_What you need to do:_ Copy out every line between the line containing "Given: Click Valladolid score 1 on 11.01.25" and the line containing "point(966,220)", inclusive, with no changes.

_Records provided:_
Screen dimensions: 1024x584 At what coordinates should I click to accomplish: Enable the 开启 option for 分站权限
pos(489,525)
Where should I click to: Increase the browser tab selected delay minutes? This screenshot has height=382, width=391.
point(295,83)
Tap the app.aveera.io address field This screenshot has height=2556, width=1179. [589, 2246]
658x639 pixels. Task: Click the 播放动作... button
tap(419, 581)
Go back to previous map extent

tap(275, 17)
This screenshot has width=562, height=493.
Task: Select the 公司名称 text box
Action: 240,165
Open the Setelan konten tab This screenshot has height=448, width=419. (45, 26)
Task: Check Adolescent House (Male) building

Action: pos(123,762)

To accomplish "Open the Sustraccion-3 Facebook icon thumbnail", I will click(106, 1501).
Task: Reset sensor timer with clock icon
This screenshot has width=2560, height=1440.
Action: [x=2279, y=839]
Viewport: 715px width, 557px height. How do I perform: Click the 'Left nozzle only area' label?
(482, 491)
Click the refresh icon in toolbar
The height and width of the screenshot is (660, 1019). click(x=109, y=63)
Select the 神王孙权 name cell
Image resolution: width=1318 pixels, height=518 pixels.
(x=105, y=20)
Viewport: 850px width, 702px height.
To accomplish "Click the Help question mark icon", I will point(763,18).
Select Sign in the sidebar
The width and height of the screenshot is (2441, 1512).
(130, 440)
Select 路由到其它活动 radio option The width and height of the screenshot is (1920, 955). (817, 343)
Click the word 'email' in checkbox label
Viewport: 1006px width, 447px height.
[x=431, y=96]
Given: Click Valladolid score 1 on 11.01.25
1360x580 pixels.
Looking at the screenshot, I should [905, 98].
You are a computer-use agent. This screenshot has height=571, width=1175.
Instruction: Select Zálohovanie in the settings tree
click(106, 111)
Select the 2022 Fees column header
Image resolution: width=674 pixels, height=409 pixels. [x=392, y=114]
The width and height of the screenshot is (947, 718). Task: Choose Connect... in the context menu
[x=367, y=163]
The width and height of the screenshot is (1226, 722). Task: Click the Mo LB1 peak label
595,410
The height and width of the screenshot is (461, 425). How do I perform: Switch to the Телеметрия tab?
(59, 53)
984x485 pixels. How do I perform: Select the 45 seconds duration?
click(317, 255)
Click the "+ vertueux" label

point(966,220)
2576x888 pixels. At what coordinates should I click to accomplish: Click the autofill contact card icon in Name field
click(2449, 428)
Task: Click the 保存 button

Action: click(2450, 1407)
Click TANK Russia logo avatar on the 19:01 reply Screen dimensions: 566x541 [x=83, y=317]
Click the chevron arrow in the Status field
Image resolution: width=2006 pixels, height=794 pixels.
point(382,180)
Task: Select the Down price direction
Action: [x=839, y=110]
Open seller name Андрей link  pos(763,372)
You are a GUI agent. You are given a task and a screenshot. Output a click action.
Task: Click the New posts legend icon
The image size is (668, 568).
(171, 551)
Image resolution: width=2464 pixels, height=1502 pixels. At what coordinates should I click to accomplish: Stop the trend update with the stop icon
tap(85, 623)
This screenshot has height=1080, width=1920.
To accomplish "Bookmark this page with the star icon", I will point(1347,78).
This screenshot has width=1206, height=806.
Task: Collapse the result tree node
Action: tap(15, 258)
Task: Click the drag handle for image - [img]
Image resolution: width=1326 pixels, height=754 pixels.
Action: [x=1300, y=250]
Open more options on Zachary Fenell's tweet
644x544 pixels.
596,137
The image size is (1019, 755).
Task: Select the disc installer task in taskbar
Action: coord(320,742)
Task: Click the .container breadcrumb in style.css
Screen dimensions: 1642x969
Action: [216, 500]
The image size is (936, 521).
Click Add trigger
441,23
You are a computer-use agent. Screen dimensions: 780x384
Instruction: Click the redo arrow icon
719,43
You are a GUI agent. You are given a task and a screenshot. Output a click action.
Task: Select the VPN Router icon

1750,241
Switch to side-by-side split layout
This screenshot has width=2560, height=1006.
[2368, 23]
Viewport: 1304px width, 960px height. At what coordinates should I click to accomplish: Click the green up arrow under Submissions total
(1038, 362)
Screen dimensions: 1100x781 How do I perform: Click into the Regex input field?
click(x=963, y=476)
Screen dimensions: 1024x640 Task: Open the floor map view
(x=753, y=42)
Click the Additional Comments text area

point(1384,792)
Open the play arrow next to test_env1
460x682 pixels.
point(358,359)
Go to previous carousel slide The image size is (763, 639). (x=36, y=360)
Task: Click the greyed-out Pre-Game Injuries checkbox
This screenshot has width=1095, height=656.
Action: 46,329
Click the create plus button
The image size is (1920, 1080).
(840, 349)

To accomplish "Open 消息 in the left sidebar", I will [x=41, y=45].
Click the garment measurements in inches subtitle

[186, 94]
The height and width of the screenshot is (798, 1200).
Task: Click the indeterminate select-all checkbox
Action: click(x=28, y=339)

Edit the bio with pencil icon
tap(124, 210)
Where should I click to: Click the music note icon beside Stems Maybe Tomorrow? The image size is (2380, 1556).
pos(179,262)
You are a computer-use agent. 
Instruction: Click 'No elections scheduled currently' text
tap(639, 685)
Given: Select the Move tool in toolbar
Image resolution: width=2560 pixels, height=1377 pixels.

_Solution to the exercise:_
Given: Click Valladolid score 1 on 11.01.25
1360x580 pixels.
Looking at the screenshot, I should [905, 98].
You are a computer-use agent. This screenshot has height=571, width=1175.
Instruction: Select Zálohovanie in the settings tree
click(106, 111)
Select the 2022 Fees column header
Image resolution: width=674 pixels, height=409 pixels. [x=392, y=114]
The width and height of the screenshot is (947, 718). Task: Choose Connect... in the context menu
[x=367, y=163]
The width and height of the screenshot is (1226, 722). Task: Click the Mo LB1 peak label
595,410
The height and width of the screenshot is (461, 425). How do I perform: Switch to the Телеметрия tab?
(59, 53)
984x485 pixels. How do I perform: Select the 45 seconds duration?
click(317, 255)
Click the "+ vertueux" label

point(966,220)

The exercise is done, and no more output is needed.